First, how can we be sure that astronomical cycles have any influence at all? The answer is, that the growth and decay of ice shows cyclic influences with the same periods as astronomical cycles. The statistical significance is so high, and the synchronization so persistent, that frankly it’s pretty much impossible that there’s no relationship. And I think we can safely conclude that it’s not earth’s glacial changes that are causing the astronomical cycles.

For instance, here’s the data for delta-oxygen-18 from a stack of 57 ocean sediment cores, which is considered an excellent proxy for global ice volume, known as the “LR04 stack” (from Lisiecki, L.E., & Raymo, M.E. 2005. A Pliocene-Pleistocene stack of 57 globally distributed benthic d18O records. Paleoceanography, 20, 1003–1019, doi:10.1029/2004PA001071). Up is less ice (so generally warmer conditions), down is more (generally cooler), the distant past is on the left and the present is to the right:

Over the last 5 million years, the very-long-term trend is of a gradual increase in global ice. Let’s remove the very-long-term trend by subtracting a cubic polynomial fit, leaving this:

This emphasizes that over the last 5 million years, we’ve also seen an increase in the size of the fluctuations of global ice volume. The glacial cycles have been a lot bigger over the last million years, than they were prior to that.

If we Fourier analyze the detrended data we get this (sorry, the x-axis is mis-labeled “period” when it’s actually “frequency”):

I’ve indicated the important cylic (and pseudo-cyclic) peaks in the Fourier periodogram. The strongest is at frequency 0.024 cycles/kyr, period about 41,000 years. This is the same as the cycle of obliquity, the tilt angle of the earth’s spin axis relative to its orbit. We can see it plainly in a Fourier periodogram of earth’s obliquity over the last 5 million years:

There’s also a cluster of small peaks in the range 0.042 to 0.045 cycles/kyr (periods 22,000 to 24,000 years) and a small peak at 0.053 cycles/kyr (period 19,000 years) that are all coincident with periods in the changes of precession, the orientation of earth’s spin axis relative to the longitude of perihelion (closest approach to the sun) of earth’s orbit. We can see these peaks in the Fourier periodogram of the earth’s precession factor (we’ll define that precisely in the next installment) over the last 5 million years:

I also adorned the first periodogram with an arrow labelled “???”. This is a broadband response around frequency 0.01 cycle/kyr (period about 100,000 years), but its attribution is unclear.

Some may object that ice-core and sediment-core records are often “tuned” to orbital variations, i.e., the timing is adjusted to match orbital changes.
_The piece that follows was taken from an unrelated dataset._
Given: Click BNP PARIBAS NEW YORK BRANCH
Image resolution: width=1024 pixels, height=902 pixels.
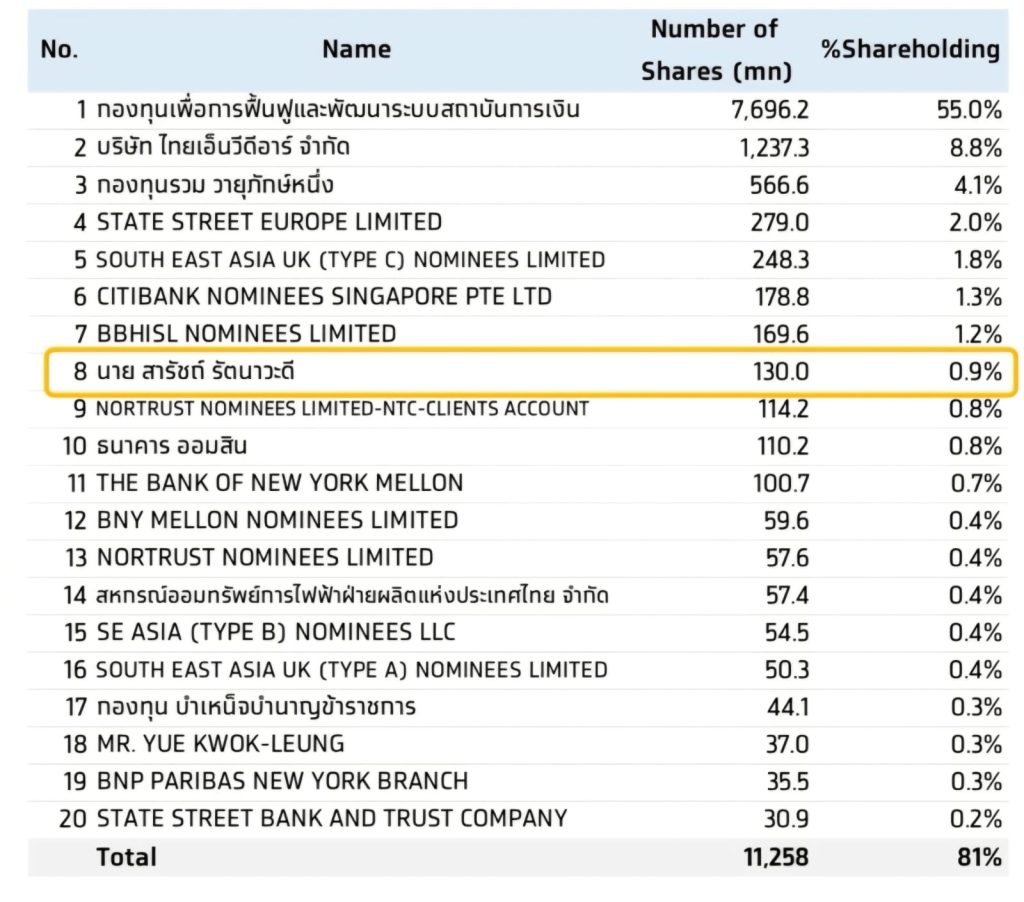Looking at the screenshot, I should [x=282, y=781].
However, the presence of orbital-cycle variations has (time and again) been confirmed in records which are not orbitally tuned (see e.g. Huybers, P. 2007. Glacial variability over the last two million years: an extended depth-derived age model, continuous obliquity pacing, and the Pleistocene progression. Quaternary Science Rev., 26, 37-55, doi:10.1016/j.quascirev.2006.07.013) — there’s just no doubt about it, these astronomical cycles are clearly imprinted on paleoclimate data. Both obliquity and precession have an undeniable effect on glacial changes.

We can identify the times at which these fluctuations are stronger and weaker with a wavelet analysis. Here’s the logarithm of the wavelet power (using the WWZ, or “weighted wavelet Z-transform”) as a function of time and frequency (NOTE: in this graph, unlike those preceding, time goes from right to left so the present day is at the far left):

There’s stronger response recently (especially in the last 800,000 years or so). In part it’s a purely statistical effect, due to the fact that we have more data points for more recent times. But there’s also a stronger response due to truly stronger periodic fluctuations recently, especially for the precession frequencies and the unidentified 100,000-year fluctuation. Only the 41,000-year fluctuation is ubiquitous in this data set, in fact before about 800,000 years ago it dominates glacial changes, which leads to that period being called the “41kyr world” (Raymo, M.E., and Nisancioglu, K. 2003. The 41 kyr world: Milankovitch’s other unsolved mystery. Paleoceanography, 18, 1011-1016, doi:10.1029/2002PA000791).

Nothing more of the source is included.